Set exercise 1:
Translate the following sentence from the determinism guarantees document into French: "JoyfulJay provides determinism guarantees for reproducible research."
Set exercise 2:
Transcribe the passage of the determinism guarantees document between "Determinism Levels¶" and "identical feature values.", inclusive.
Set exercise 3:
According to the determinism guarantees document, how is the forward direction of a flow defined?

Document segment:
_ _ _ _
Determinism Guarantees¶
Overview¶
JoyfulJay provides determinism guarantees for reproducible research. This document describes how deterministic behavior is achieved and what guarantees are provided.
Determinism Levels¶
Level 1: Same PCAP, Same Output¶
Given the same: - PCAP file - JoyfulJay version - Configuration
JoyfulJay produces identical feature values.
Level 2: Reproducible Flow Keys¶
Flow identification is deterministic: - Flows are keyed by (src_ip, dst_ip, src_port, dst_port, protocol) - Bidirectional flows use canonical ordering (lower IP first) - Flow timestamps are from the first packet
Level 3: Consistent Direction¶
Forward/backward direction is consistently defined: - Forward = direction of first packet (initiator) - Backward = response direction (responder) - src_to_dst = initiator to responder - dst_to_src = responder to initiator
Flow Key Computation¶
def compute_flow_key(packet):
# Canonical ordering: lower IP is always "source"
_ _ _ _
Data block:
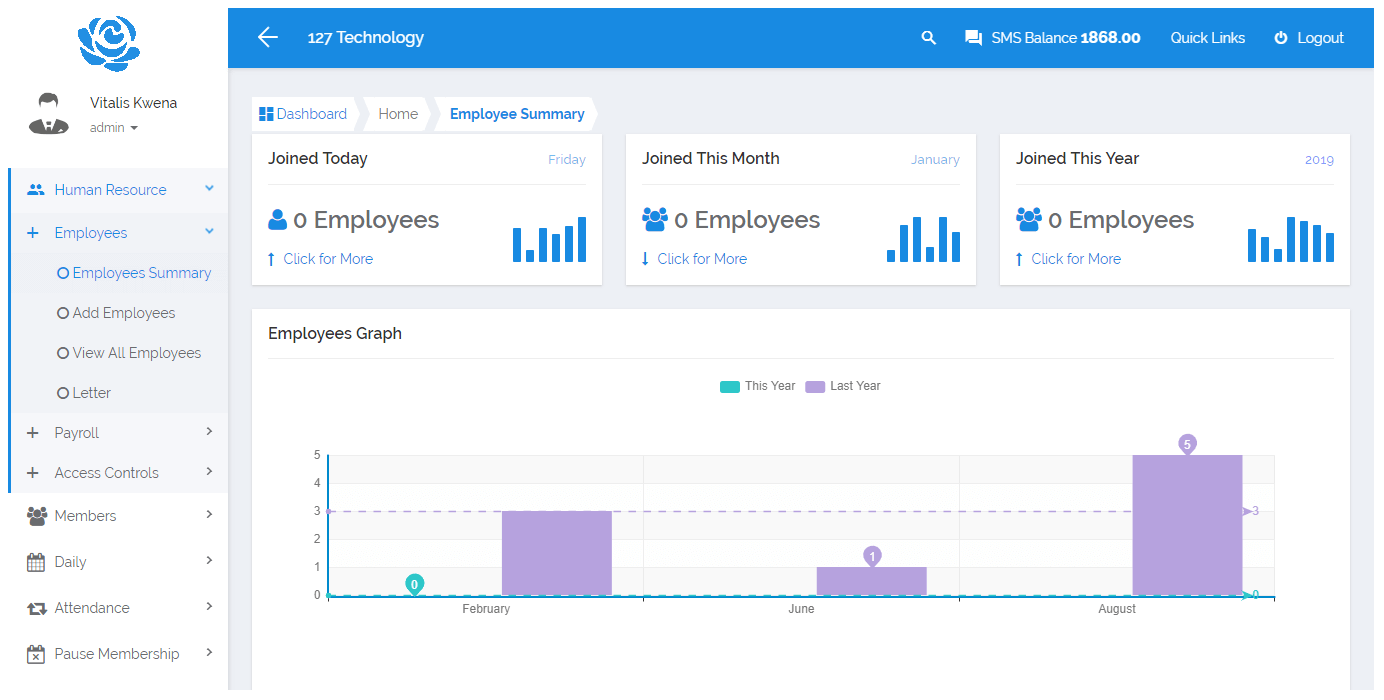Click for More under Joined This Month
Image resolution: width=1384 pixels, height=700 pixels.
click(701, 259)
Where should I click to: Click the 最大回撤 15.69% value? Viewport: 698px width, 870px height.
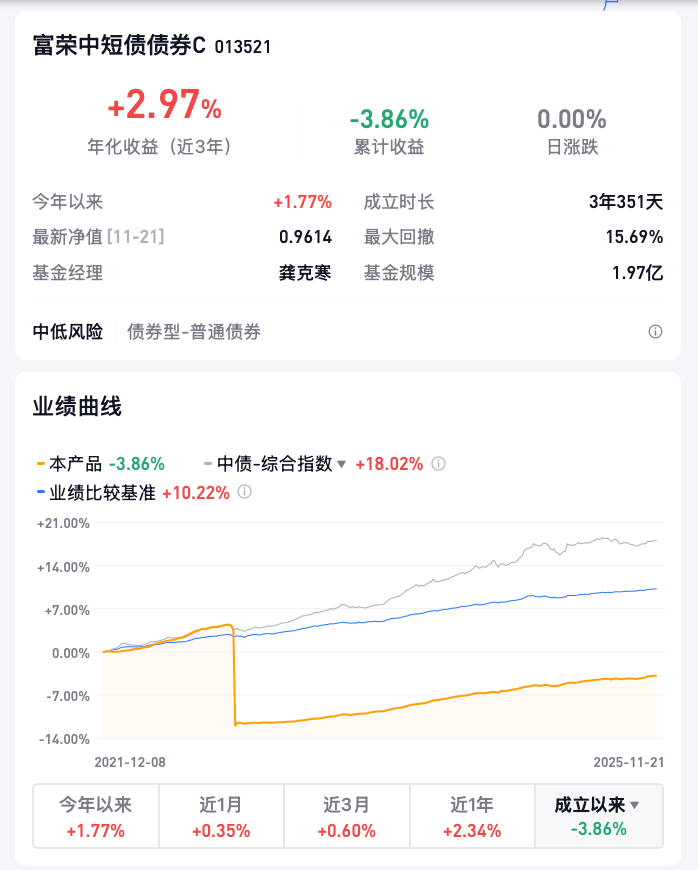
_ _ _ _
Right answer 1:
JoyfulJay fournit des garanties de déterminisme pour la recherche reproductible.

Right answer 2:
Determinism Levels¶
Level 1: Same PCAP, Same Output¶
Given the same: - PCAP file - JoyfulJay version - Configuration
JoyfulJay produces identical feature values.

Right answer 3:
Forward is the direction of the first packet, that of the initiator.